Quelle appréciation faites-vous du passage du ministre de la Justice et des Droits de l’homme de la Guinée devant le mécanisme de l’examen périodique universel 2025 ? Est-ce que le contenu du discours reflète la réalité ?

C’est le 4ᵉ passage de notre pays devant ce mécanisme onusien depuis 2010. Et, à chaque passage des étapes précédentes, que ce soit en 2010, 2015 ou encore 2020, des recommandations ont été adressées aux autorités de notre pays afin qu’elles prennent les mesures législatives et politiques nécessaires pour rendre effectifs les droits de l’homme conformément aux engagements internationaux que nous avons librement souscrits.

Certes, nous apprécions les efforts que nos autorités ont fournis pour être présentes à ce rendez-vous important pour notre pays, mais pour nous, il ne s’agit pas simplement d’y aller, mais plutôt d’œuvrer en amont à la mise en œuvre correcte des recommandations précédentes, mais aussi de créer un climat favorable à la jouissance des droits fondamentaux de concitoyens. Comme vous le savez, depuis un certain temps, il y a un recul préoccupant de notre pays en matière de droits de l’homme se traduisant notamment par la restriction des libertés et de l’espace civique, le musellement de la presse, l’enlèvement des défenseurs et des voix dissidentes ainsi que le harcèlement judiciaire des acteurs politiques notamment. À ce titre, vous constaterez qu’au terme de ce passage encore, la plupart des recommandations adressées à notre pays vont revenir avec beaucoup d’accentuation, je dirais.

Dans le rapport de RSF 2025, la Guinée a perdu 25 places, elle passe de la 78ᵉ à la 103ᵉ place. Votre réaction ?

Écoutez, nous ne sommes guère surpris de cette situation, car c’est tout simplement le reflet du recul que notre pays continue à enregistrer en matière de liberté de la presse, que je viens de souligner plus haut, se traduisant par un musellement total de la presse aujourd’hui.

Les avocats de Monsieur Thierno Moussa poursuivis dans le dossier du vol de 21 milliards s’insurgent contre la violation du principe de la présomption d’innocence de leur client. Qu’en dites-vous ?

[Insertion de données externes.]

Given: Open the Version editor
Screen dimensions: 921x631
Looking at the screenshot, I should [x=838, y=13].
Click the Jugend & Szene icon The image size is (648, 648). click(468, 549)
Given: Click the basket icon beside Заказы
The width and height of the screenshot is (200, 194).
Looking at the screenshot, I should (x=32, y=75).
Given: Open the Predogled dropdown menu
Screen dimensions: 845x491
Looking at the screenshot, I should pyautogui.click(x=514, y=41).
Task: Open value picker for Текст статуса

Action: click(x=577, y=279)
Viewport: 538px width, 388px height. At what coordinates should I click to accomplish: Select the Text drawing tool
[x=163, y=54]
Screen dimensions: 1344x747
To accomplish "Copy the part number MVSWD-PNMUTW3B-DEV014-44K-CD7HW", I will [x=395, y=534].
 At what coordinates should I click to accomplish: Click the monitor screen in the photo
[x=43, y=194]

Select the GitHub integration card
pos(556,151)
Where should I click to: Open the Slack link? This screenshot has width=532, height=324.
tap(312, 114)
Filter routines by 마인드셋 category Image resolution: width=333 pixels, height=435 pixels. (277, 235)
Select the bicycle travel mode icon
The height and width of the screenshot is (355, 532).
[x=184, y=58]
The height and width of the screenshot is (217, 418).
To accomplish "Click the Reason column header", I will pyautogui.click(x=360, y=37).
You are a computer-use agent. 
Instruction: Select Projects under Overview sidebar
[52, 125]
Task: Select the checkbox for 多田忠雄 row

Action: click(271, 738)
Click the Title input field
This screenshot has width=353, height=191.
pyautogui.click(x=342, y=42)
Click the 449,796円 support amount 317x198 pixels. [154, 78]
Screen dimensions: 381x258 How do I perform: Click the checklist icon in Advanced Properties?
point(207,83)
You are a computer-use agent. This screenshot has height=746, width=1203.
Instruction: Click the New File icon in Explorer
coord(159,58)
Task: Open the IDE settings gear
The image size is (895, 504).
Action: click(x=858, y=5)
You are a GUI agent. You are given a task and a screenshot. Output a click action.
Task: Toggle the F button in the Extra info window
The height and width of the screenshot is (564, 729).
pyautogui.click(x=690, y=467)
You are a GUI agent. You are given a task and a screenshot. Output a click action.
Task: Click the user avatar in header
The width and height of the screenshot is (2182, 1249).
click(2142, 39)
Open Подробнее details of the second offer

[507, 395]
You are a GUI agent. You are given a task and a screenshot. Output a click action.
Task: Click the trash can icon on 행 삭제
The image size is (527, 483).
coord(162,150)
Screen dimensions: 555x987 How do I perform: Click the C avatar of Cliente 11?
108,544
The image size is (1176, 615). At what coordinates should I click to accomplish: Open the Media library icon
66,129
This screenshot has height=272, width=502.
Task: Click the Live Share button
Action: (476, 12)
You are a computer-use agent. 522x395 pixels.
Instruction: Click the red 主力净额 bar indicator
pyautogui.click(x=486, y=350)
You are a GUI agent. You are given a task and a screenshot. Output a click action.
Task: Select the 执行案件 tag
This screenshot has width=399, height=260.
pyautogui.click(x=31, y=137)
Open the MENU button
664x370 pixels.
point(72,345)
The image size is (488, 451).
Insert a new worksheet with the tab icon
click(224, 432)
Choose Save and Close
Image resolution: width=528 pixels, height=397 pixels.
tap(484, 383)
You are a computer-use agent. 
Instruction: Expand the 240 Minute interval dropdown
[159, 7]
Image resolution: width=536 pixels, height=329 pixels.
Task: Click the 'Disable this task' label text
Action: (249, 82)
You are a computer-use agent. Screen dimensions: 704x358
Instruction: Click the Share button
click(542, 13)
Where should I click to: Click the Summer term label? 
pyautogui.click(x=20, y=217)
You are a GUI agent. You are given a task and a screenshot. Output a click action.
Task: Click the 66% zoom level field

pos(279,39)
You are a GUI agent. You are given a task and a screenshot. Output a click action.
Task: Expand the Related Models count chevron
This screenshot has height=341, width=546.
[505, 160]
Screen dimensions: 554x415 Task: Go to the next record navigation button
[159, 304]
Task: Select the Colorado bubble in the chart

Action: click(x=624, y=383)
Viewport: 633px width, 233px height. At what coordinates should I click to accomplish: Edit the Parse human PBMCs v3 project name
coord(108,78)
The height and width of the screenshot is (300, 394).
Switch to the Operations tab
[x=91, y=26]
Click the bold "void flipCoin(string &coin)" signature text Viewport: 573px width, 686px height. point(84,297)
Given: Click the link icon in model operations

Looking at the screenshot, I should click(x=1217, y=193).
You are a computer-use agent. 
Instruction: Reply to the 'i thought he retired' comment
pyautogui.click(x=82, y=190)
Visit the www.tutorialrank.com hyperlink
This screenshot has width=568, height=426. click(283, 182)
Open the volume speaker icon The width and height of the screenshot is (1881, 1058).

Nous comprenons parfaitement cette préoccupation des avocats de Monsieur Thierno Moussa DIALLO en ce sens que le respect du principe de la présomption d’innocence fait partie des piliers fondamentaux des lois qui gouvernent le procès pénal. Le fait de le présenter publiquement à visage découvert devant la presse alors qu’il n’a pas encore été entendu par un juge constitue une violation de ce principe.